> [Records to process]:
§

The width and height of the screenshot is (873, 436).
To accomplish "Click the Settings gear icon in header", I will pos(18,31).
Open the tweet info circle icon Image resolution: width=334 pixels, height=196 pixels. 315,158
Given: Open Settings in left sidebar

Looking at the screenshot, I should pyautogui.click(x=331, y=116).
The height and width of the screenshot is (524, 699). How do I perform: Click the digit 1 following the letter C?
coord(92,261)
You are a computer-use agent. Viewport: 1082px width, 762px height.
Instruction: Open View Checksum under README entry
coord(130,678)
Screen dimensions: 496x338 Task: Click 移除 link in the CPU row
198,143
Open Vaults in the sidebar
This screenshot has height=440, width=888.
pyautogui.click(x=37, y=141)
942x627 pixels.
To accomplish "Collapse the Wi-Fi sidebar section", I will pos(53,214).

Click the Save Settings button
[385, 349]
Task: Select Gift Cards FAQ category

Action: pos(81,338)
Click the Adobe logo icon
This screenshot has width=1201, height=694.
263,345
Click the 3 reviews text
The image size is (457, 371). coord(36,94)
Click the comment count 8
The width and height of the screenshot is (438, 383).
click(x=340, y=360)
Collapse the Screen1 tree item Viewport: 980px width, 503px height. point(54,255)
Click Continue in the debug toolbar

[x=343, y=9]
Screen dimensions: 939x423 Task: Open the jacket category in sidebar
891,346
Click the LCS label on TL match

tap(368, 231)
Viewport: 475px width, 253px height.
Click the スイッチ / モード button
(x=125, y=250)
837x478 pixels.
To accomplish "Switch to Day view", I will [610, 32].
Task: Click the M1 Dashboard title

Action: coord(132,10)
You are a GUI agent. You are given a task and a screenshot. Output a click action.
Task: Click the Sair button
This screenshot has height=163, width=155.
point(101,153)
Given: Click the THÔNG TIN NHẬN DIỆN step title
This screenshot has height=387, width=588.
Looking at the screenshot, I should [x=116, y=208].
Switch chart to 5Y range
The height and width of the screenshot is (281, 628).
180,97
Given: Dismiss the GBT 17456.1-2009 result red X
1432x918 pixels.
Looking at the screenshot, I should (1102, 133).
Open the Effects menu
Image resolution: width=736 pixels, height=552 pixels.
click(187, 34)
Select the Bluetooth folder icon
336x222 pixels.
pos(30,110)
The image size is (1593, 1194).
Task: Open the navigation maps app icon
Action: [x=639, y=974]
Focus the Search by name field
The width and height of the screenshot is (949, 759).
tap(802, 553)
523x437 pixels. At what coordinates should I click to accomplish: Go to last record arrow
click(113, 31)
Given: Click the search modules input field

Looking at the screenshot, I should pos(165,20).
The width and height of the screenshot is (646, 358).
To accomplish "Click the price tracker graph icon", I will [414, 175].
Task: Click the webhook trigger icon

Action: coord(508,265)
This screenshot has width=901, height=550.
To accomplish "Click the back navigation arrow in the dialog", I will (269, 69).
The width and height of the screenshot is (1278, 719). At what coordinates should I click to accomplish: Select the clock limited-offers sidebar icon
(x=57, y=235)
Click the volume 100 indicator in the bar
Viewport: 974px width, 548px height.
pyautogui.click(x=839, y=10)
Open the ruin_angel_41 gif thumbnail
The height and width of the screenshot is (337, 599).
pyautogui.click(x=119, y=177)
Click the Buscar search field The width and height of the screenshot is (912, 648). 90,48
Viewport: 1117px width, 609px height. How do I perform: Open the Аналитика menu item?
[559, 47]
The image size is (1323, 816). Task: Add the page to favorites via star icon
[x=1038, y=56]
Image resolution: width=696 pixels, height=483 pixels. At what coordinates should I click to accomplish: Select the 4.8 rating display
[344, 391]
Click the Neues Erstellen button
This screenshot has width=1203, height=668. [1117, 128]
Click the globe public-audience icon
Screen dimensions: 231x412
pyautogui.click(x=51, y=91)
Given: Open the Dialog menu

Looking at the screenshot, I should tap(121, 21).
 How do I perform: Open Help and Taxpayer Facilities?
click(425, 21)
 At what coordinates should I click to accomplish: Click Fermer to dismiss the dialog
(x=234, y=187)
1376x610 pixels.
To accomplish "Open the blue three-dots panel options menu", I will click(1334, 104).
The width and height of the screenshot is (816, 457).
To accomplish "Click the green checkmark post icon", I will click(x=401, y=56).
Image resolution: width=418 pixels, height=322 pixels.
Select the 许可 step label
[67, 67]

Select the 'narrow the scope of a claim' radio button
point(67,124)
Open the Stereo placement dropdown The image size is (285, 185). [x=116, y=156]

§

> [Your objective]: For each line in the records that holds "will", show that line as it stands.

> [Expected output]:
To accomplish "Click the Settings gear icon in header", I will pos(18,31).
To accomplish "Collapse the Wi-Fi sidebar section", I will pos(53,214).
To accomplish "Switch to Day view", I will [610, 32].
To accomplish "Click the price tracker graph icon", I will [414, 175].
To accomplish "Click the back navigation arrow in the dialog", I will (269, 69).
To accomplish "Open the blue three-dots panel options menu", I will click(1334, 104).
To accomplish "Click the green checkmark post icon", I will click(x=401, y=56).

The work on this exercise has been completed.